→ **Tarea del ejercicio**: Identifica, por favor, cada línea de los registros que contenga la palabra "node" y cópiala; ten en cuenta las mayúsculas y minúsculas.

[Datos registrados]
--*--
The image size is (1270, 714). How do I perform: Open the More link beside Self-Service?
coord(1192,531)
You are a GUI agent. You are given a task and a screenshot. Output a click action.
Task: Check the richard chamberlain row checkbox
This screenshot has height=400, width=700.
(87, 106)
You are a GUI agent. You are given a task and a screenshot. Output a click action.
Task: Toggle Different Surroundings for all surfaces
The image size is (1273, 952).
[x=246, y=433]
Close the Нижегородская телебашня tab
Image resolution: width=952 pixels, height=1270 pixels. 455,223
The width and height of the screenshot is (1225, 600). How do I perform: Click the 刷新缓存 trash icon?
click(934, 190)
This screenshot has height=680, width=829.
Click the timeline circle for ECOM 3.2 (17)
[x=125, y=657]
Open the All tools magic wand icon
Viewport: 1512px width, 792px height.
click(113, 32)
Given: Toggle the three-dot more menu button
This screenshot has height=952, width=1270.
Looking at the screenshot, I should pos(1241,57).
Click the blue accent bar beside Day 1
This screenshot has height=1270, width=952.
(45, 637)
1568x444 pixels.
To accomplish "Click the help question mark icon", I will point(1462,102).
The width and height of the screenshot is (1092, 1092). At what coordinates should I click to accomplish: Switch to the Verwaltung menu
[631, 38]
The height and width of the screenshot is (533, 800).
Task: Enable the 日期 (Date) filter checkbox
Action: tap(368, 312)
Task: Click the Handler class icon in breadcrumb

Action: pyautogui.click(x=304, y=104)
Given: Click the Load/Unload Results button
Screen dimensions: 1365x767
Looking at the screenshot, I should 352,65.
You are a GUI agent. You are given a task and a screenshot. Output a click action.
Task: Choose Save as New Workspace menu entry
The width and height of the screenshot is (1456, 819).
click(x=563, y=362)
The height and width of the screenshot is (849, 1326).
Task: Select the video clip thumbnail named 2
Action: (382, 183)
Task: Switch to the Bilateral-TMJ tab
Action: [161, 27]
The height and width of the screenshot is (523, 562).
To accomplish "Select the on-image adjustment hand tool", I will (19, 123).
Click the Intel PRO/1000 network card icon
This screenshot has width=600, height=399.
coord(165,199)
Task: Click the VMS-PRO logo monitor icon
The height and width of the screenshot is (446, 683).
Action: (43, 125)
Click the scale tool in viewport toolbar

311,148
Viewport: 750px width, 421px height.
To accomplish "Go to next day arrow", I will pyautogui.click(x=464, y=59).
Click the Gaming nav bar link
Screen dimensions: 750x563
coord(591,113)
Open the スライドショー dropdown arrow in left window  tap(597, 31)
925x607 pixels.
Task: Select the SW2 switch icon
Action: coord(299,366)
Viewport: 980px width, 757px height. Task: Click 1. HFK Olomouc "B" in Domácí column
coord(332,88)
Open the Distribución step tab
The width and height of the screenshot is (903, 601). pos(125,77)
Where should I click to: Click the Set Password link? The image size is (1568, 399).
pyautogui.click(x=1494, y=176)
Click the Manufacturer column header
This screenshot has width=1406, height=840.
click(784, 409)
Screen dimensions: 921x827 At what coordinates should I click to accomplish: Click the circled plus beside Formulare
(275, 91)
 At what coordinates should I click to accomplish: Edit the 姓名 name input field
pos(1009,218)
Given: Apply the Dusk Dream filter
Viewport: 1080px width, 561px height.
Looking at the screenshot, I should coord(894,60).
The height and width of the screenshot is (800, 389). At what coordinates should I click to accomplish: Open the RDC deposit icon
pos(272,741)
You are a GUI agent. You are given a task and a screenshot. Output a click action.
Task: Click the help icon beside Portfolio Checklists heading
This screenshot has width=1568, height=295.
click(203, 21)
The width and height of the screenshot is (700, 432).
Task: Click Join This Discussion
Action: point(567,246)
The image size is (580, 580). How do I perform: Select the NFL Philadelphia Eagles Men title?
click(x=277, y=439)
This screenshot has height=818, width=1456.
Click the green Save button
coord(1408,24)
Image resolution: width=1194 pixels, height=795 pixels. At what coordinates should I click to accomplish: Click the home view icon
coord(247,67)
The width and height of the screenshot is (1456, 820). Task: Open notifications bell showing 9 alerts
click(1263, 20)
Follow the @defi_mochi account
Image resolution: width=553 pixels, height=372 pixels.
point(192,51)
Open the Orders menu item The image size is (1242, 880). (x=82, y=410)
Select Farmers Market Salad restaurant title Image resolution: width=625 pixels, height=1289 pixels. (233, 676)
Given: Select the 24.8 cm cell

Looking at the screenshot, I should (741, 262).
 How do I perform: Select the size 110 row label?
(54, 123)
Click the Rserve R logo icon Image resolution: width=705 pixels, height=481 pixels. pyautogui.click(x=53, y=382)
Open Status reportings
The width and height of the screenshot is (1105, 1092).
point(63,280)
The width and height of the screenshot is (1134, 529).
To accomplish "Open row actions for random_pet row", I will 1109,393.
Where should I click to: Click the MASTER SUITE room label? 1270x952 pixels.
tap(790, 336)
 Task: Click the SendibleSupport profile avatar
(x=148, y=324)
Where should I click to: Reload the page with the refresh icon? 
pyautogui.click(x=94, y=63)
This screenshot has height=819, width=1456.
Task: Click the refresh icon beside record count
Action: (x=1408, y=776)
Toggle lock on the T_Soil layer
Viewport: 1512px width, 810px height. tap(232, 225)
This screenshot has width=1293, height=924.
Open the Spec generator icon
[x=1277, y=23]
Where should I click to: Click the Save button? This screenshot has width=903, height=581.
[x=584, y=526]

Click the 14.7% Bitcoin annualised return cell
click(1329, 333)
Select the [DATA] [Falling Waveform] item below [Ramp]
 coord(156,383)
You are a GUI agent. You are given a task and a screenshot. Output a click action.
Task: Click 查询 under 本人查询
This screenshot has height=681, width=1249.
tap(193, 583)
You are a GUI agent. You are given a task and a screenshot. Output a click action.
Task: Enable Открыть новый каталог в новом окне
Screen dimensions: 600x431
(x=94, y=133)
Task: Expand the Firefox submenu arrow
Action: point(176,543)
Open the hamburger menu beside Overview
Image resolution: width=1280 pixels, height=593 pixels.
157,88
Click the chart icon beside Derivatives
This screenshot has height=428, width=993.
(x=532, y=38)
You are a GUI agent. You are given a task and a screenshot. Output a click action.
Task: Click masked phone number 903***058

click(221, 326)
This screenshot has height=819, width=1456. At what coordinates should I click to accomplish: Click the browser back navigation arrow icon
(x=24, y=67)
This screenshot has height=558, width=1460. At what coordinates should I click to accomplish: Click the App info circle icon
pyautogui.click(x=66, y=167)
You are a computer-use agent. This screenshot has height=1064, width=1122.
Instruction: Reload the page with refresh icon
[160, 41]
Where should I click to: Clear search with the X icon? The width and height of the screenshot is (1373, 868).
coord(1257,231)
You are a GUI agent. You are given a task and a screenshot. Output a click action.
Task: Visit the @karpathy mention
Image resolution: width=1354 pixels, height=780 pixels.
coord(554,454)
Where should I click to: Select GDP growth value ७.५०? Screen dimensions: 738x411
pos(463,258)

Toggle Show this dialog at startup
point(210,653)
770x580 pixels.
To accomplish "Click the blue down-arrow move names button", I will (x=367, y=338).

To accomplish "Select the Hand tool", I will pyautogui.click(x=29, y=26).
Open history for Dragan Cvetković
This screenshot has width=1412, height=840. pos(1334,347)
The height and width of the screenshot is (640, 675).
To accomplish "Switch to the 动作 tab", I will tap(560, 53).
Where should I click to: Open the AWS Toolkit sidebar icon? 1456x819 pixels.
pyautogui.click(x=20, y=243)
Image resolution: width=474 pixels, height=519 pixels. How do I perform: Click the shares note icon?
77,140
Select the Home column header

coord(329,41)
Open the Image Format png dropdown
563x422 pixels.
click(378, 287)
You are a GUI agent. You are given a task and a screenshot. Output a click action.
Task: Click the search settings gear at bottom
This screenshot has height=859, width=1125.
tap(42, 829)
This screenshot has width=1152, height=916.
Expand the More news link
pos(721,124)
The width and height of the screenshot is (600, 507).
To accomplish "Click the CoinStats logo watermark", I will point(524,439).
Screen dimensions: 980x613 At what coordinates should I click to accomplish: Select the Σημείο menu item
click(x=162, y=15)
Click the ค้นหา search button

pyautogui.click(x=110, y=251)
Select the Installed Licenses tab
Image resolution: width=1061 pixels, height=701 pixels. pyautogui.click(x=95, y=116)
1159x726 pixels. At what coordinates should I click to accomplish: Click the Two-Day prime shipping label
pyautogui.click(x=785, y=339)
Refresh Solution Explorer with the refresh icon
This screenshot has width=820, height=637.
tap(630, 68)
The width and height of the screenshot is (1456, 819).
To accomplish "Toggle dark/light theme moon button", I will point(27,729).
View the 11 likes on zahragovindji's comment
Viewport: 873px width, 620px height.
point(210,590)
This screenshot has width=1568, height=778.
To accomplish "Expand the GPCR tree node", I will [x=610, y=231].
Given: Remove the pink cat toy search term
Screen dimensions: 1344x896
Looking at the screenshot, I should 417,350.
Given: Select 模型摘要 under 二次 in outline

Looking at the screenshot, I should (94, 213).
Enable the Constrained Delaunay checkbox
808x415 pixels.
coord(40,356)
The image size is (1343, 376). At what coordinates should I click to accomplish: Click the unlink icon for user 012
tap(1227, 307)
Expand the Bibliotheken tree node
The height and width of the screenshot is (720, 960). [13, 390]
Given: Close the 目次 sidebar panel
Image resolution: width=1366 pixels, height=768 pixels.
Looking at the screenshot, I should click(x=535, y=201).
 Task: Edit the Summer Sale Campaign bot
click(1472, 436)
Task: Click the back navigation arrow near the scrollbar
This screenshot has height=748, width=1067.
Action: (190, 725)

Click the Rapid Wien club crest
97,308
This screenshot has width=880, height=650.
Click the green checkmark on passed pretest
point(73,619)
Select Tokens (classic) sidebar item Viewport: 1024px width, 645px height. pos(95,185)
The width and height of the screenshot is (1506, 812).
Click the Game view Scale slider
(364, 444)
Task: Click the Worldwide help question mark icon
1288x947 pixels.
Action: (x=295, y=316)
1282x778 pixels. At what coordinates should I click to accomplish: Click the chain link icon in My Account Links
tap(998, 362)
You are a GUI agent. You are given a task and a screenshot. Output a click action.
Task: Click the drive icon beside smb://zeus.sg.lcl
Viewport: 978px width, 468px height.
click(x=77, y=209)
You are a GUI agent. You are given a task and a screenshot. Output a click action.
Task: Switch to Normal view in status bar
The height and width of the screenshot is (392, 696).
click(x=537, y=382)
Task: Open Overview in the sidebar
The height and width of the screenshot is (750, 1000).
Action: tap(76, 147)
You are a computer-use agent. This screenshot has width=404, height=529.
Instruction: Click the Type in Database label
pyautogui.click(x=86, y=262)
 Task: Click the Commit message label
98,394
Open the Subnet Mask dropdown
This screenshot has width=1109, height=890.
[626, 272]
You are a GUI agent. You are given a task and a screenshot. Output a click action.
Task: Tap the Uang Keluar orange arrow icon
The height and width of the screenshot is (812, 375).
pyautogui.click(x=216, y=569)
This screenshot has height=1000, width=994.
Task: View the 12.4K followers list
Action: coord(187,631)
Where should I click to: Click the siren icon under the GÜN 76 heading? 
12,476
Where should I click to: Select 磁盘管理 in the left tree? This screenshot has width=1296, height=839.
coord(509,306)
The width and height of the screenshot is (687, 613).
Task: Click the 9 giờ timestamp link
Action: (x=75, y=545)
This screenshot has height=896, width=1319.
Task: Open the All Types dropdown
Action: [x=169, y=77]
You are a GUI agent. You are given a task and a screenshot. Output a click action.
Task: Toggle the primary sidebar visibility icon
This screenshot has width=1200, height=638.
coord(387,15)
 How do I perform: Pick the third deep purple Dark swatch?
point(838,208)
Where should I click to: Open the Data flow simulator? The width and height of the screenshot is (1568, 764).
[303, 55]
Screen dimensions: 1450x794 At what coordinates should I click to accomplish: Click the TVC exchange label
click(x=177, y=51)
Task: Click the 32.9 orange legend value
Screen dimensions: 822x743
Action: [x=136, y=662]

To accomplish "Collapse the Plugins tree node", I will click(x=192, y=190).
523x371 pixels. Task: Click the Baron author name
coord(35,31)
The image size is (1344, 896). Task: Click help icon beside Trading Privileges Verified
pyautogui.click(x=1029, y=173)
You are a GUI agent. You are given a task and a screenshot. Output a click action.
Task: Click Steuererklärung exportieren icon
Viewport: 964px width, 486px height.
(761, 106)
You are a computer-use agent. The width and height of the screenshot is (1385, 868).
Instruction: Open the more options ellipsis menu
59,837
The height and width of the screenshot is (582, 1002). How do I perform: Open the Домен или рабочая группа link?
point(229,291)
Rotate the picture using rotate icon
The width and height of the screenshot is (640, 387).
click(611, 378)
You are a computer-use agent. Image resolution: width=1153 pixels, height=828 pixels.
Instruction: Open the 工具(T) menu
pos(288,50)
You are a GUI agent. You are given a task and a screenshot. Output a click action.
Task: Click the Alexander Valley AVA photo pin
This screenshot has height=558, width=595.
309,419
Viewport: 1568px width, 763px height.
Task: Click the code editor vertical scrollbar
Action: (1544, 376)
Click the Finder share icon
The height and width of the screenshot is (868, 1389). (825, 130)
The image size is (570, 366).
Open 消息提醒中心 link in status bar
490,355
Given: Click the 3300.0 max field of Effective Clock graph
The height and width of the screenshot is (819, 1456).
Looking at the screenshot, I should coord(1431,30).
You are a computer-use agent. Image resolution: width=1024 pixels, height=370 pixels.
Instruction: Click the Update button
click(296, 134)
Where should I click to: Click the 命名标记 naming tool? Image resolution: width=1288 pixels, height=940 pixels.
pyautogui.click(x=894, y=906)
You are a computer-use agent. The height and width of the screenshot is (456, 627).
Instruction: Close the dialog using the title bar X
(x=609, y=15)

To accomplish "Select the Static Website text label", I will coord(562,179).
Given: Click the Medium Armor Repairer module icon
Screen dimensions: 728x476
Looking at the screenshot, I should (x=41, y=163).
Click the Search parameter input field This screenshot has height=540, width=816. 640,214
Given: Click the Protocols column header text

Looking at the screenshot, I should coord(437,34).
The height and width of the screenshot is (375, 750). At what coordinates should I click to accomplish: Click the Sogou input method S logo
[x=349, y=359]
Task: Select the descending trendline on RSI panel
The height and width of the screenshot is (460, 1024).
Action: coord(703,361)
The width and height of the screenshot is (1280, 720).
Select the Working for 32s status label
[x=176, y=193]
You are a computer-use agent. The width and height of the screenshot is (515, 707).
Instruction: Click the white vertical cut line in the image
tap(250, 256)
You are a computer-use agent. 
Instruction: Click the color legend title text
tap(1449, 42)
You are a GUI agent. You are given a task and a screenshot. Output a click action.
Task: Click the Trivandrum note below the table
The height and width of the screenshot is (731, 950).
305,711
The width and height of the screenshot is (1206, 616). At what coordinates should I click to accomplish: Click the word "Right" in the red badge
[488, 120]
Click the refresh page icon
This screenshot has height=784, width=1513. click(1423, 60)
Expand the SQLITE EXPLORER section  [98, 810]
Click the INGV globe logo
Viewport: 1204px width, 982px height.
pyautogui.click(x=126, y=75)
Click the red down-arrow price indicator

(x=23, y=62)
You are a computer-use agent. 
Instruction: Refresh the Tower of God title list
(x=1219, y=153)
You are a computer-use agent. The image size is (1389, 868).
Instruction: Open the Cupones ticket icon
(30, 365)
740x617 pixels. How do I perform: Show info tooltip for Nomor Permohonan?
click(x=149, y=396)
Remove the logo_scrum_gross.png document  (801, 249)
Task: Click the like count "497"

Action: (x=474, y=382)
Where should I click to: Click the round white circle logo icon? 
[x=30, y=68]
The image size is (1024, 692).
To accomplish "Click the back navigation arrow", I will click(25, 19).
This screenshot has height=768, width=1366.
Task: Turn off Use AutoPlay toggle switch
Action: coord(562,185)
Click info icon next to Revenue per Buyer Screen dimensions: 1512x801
--*--
→ **Resultado del ejercicio**:
To accomplish "Expand the GPCR tree node", I will [x=610, y=231].
Expand the Bibliotheken tree node
To accomplish "Collapse the Plugins tree node", I will click(x=192, y=190).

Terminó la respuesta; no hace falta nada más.